Let’s talk Easter with a baby, toddler, and pre-schooler. Listen, I don’t want to re-enforce gender stereotypes – maybe my daughter will be the same way when she’s old enough to participate – but my sons could literally not find an Easter egg that’s in plain view right in front of them if their life depended on it. Don’t get me wrong, the egg hunt was cute. They had their litte baskets, emptied of their play dough, bubbles, and fossil excavation kit, and ready to search. Now maybe it’s because they’re 2 & 4, maybe it’s because it was 4 in the f*%$ing morning and they refused to go to bed at a decent hour the night before, or maybe… it’s cause they’re boys.
“IT’S RIGHT THERE BUDDY, right on the chair!” My son’s looking, but where exactly his eyes are falling I can’t be sure.

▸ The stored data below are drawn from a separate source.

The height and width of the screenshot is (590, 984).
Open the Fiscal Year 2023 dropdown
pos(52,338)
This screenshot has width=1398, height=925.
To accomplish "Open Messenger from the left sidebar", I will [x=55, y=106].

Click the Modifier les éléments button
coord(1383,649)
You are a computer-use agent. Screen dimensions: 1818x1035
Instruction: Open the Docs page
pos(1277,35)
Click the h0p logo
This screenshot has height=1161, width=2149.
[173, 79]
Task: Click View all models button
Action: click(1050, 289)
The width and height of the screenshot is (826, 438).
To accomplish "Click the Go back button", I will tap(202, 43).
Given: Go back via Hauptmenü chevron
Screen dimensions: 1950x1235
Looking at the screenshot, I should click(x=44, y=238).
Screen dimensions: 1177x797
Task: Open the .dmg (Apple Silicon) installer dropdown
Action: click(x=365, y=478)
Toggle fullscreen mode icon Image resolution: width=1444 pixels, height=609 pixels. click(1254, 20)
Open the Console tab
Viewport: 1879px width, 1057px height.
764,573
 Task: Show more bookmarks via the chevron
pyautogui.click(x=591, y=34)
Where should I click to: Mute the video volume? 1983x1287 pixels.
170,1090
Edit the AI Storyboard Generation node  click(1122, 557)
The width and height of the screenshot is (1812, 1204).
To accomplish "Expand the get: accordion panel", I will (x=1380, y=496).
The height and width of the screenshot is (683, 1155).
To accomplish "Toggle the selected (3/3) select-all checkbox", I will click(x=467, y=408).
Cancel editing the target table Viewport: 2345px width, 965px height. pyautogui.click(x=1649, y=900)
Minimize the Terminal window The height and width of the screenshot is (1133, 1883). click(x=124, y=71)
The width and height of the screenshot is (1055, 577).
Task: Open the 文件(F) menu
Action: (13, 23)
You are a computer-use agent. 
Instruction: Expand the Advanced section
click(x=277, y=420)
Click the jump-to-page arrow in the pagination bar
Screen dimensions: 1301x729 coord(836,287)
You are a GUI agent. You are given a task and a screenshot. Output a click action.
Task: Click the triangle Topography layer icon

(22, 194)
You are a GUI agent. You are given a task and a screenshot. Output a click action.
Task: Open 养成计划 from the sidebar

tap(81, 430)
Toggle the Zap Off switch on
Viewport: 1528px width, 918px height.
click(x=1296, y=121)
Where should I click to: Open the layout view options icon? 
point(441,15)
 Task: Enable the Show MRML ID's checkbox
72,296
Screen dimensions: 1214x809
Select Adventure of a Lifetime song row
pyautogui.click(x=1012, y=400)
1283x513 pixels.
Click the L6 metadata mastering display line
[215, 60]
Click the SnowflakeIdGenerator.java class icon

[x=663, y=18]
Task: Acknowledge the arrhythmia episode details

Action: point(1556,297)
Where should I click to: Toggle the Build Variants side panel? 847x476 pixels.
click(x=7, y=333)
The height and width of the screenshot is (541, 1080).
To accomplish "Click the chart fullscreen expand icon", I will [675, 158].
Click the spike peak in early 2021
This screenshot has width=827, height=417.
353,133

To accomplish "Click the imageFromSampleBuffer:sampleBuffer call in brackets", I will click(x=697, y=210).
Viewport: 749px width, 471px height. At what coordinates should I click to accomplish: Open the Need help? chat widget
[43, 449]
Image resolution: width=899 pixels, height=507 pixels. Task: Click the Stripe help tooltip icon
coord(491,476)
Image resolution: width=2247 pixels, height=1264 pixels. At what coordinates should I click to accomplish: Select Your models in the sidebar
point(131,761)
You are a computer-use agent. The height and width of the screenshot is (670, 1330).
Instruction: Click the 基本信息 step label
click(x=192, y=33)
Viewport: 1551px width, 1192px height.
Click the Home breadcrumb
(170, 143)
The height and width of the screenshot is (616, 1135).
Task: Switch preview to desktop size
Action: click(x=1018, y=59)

But obviously not on the chair? How can he miss the Easter egg sitting right there? My bet is our daughter is going to CLEAN UP when she’s able to participate. We watch our eldest run his hands along the chair, inches away from the egg, and he still cannot see it. We just sit with our coffee and laugh, but truly, without help, this egg hunt would still be going on.
Then there is the consumption of said eggs. And the bunny’s! Oh man… they got two each this year as a relative also had done up a basket for each kid and we weren’t expecting it. So much chocolate. So much sugar. It just leads to so many tears. “No, you cannot hurl yourself from the highest point of the deck onto the ground, you’ll get hurt,” somehow this boundary for safety becomes the cruelest of rules. The sugar crash? Who made that up? Certainly no one with kids like mine. “Oh they’ll sleep so well tonight!” The only way to respond to that, I’ve learned, is to smile and nod. Trying to explain to people who have either forgotten, don’t know, or never experienced, that a lack of nap, late bedtime, new sleep environment, room sharing with the entire family, and 8 lbs of chocolate consumption do not in fact lead to a restful nights sleep for everyone. Ah, they all mean well, with their encouragement to keep the kids awake and playing and “enjoying the holidays” but they aren’t the ones waking up at 4 am or throughout the night comforting everyone back to sleep.
I know it’s easier on hindsight to reflect back on how magical these times are, and I’m not trying to say they aren’t. Scenes of their little faces and chocolate covered fingers and their footed onesies pitter pattering on the floor as they run around are happily live rent free in my mind. We all know that this too shall pass, and the days are long but the years are short, etc. But this post is for the chaos. Everyone falling asleep on the car ride home and Matt and I having a beer in the driveway enjoying a few stolen moments of peace before we have to wake everyone up. The memories of falling asleep while my eldest rips around the room on all fours grunting like a possessed gremlin. Our middle seemed to have eggs on him everywhere, long after we took away his basket. We’d checked the house for any missed hidden egg – where was he getting these from? He’s crouch down in the corner and we’d hear the sound of the foil coming off the egg. HOW??? WHERE??? He’d turn and smile that chocolatey grin at us.
It’s 6 am on Easter Monday now and they can’t be stopped. At this point I just hope they consume all the chocolate now and I only have one more day to deal with the shenanigans. Then we’re home free again until Halloween, am I right? That kicks off another insane holiday season. But let us enjoy the summer first. And cheers to the last of the holiday chaos, we made it through another travel, sugar, no sleep, memory making good time holiday. On the plus, we got over 8 hours of outside time in the last two days, so finished March on a strong suit.